Ora, sendo eu originário do campo, de posse da utensilagem mental, rural e académica, cabe-me questionar muito do que vi e li, com carater marcadamente científico, não concordante com a minha experiência camponesa e saberes populares com a marcante patine dos tempos. Uma vida recheada de trabalho, de imaginação, de poder criativo, de sobrevivência, amassada com suor e lágrimas, tal como o pão negro de cada dia. Sempre com recurso aos animais, seus companheiros de viagem, de trabalho e lazer.

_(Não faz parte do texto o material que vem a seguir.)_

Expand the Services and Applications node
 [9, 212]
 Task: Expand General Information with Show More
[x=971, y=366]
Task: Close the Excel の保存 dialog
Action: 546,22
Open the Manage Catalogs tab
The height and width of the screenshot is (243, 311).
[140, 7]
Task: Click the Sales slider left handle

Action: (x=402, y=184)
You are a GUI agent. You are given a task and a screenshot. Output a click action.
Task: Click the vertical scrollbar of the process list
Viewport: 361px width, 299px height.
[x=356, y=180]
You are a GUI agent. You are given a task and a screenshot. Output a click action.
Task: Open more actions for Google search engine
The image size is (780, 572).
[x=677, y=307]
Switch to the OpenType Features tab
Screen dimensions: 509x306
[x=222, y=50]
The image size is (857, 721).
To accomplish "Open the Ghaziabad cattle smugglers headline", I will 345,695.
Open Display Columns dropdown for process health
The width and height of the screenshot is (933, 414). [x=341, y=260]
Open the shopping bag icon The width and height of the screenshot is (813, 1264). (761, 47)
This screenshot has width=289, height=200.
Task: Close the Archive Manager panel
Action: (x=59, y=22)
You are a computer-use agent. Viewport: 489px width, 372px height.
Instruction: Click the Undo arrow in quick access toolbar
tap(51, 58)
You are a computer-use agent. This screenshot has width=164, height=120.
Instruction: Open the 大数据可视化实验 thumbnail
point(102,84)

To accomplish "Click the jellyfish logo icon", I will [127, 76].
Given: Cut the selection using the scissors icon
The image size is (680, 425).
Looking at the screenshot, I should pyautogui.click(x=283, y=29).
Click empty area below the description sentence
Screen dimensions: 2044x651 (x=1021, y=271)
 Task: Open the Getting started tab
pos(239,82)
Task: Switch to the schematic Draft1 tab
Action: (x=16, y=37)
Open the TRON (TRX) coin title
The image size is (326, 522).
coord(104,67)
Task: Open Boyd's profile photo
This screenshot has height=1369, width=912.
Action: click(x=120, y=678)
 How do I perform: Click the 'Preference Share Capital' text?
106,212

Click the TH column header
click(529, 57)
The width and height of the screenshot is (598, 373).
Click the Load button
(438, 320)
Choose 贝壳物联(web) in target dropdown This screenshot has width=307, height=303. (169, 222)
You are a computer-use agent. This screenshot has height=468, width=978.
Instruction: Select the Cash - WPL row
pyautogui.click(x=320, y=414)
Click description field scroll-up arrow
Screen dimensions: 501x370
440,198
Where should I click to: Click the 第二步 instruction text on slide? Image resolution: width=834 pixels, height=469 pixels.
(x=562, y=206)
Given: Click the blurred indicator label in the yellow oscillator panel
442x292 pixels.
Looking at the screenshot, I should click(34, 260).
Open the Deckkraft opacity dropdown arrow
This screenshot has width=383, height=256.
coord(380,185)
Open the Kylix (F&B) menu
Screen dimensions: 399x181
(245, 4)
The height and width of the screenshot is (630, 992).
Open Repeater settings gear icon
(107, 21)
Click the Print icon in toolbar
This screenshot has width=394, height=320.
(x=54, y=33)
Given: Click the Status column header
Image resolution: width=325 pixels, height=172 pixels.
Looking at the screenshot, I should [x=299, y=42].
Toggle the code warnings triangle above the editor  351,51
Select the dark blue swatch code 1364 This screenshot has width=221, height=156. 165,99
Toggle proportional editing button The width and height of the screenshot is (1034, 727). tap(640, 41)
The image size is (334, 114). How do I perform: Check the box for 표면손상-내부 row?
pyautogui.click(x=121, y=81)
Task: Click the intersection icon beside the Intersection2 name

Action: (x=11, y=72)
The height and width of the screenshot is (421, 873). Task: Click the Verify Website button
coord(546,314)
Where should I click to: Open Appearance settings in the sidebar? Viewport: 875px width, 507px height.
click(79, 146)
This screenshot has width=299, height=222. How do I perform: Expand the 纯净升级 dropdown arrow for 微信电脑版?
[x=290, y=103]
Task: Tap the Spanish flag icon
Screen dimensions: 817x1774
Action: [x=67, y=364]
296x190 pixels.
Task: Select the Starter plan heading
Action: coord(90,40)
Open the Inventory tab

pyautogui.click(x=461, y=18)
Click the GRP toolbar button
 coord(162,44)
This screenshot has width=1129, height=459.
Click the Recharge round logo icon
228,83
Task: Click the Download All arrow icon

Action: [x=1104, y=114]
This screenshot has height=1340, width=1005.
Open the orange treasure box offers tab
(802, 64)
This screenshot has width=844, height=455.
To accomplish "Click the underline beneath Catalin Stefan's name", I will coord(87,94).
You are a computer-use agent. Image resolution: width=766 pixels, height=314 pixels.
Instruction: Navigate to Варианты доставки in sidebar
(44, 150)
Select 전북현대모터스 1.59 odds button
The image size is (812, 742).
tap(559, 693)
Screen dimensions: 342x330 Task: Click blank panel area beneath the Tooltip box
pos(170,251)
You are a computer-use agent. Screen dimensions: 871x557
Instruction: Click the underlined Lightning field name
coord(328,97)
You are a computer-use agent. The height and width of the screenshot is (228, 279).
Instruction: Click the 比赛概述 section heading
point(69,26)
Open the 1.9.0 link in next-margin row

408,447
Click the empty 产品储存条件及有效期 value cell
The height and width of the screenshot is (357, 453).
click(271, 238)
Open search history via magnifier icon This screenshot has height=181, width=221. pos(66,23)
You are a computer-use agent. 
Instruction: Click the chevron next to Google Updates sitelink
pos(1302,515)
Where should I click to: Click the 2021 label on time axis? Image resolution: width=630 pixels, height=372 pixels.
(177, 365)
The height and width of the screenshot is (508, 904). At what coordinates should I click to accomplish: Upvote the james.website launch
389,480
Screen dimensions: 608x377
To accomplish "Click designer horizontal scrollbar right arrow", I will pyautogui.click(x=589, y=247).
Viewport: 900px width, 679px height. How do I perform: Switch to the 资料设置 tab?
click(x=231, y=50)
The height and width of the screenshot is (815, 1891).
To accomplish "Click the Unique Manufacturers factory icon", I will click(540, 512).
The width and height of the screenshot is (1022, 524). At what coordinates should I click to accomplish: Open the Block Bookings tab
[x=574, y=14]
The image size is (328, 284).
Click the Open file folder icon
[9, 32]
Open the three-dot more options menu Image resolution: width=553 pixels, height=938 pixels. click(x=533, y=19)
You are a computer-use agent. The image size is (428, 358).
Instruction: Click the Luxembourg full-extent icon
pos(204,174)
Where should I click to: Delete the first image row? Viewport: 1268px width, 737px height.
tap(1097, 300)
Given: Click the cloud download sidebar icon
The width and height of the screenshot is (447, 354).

Domesticados, animais de trabalho, celtas, celtiberos ou lusitanos, romanos, visigodos, cristãos, medievais e contemporâneos, a ruínas dos “castros” cujas muralhas ainda persistem nos topos de alguns dos nossos montes, entre os quais a serra do Montemuro (nas PORTAS) eles, esses animais, fosse a transportar lenhas e estrumes para as terras de semeadura, fosse a transportar o produto das sementeiras, fosse a fazer a “decrua”, fosse a “travessa”, fosse a “sementeira” ligar-se-iam para sempre a um tipo de ESCRITA desconhecida por muitos académicas e, naturalmente, como nem podia deixar de ser, pelas pessoas do campo analfabetas, sendo eles, porém, a deixarem nela registada a sua história de vida.
E esta escrita, pela sua designação, faz-nos volver ao “bos primigenius”, pois conhecida é por “escrita bustroféndon”. Exatamente por se assemelhar à forma como se lavrava a terra. Lavrador agarrado na rabiça, arado vai, arado vem, torna a voltar, torna que vira, muito “eixe” e muito “oixe”, até se chegar ao fim do lavra.
O senhor José Maria do Rossão, distinguiu bem a sementeira de centeio resultante das “cavadas” e das “searas”. E foi esta última técnica agrícola que chegou até nós, por tudo quanto é leira de semear, na serra e no vale, na rerra chã ou de socalco, onde chega o arado de pau radial celta, ou a charrua de ferro de aiveca móvel, medieval.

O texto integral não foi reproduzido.